そうした変化を高雄さんは、「お客様が多様なのに、役者やスタッフがそうでないのはおかしい。エンタメの力は、言いにくいことを言える良さもある。ダイバーシティによって観客の興味を惹き、社会問題への理解を促し、観客のひとりひとりが自分事と思うことで、エンタメを提供する側も観客も一緒に勝ち取っていこうという流れになっている」と語ります。

さらに話題は映画の世界へと展開。2023年、中国移民を描いた映画『エブリシング・エブリウェア・オール・アット・ワンス』がアカデミー賞を総なめしたが、実はハリウッドでは白人以外の監督は17%にとどまっている現実もあると指摘。一方で、ストリーミング配信などの新しいサービスでは、多くの人種や女性監督による作品が増え、人気を博しているとも。
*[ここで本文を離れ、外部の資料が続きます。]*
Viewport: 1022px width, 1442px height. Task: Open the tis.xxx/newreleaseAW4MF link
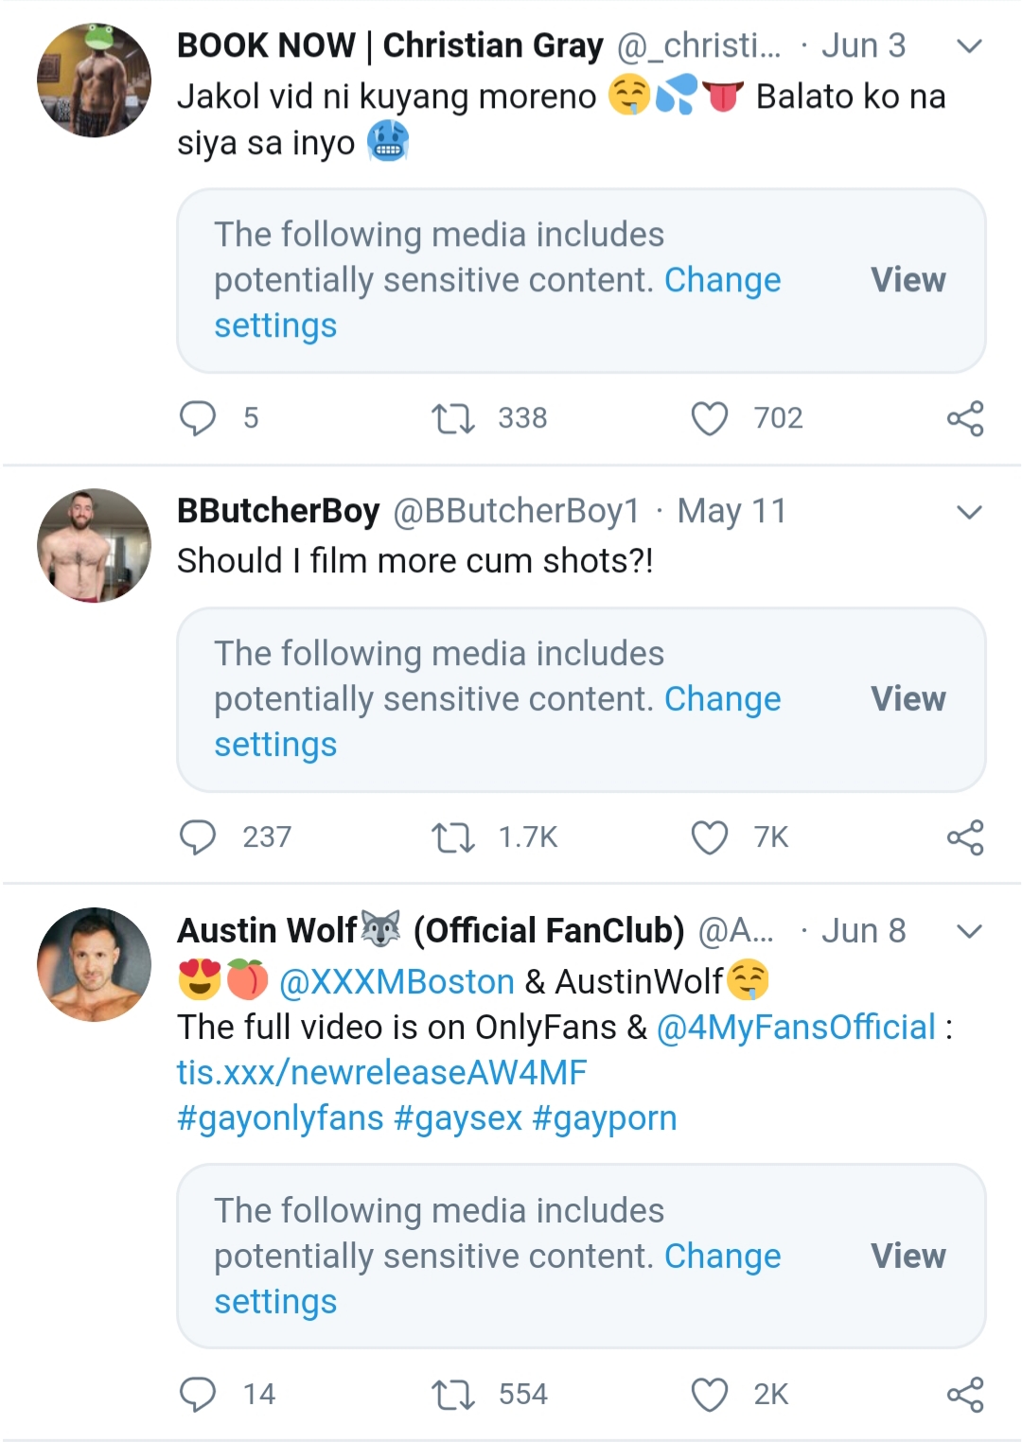point(382,1073)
そして、高雄さんが親交のあるエンタメ系ジャーナリストの言葉を引用して、「ただ政治的に正しいからやるのではなく、クリエイティビティそのものが多様性に富んできている。それに観客の目もこえてついてきてくれているから、自分がチャレンジすることの重要性がある。それこそがダイバーシティの道なのではないか」

こうしたアメリカのエンタテインメント業界の最新事情をリアルに伝えつつ、「私たちも自分の内側から変わっていくことが大切!」と参加者のみなさんにエールを贈る高雄さん。ニューヨーク駐在のジャーナリスト、プロデューサーならではの最前線における肌感覚と、鋭くも温かい視点による貴重なレポートでした。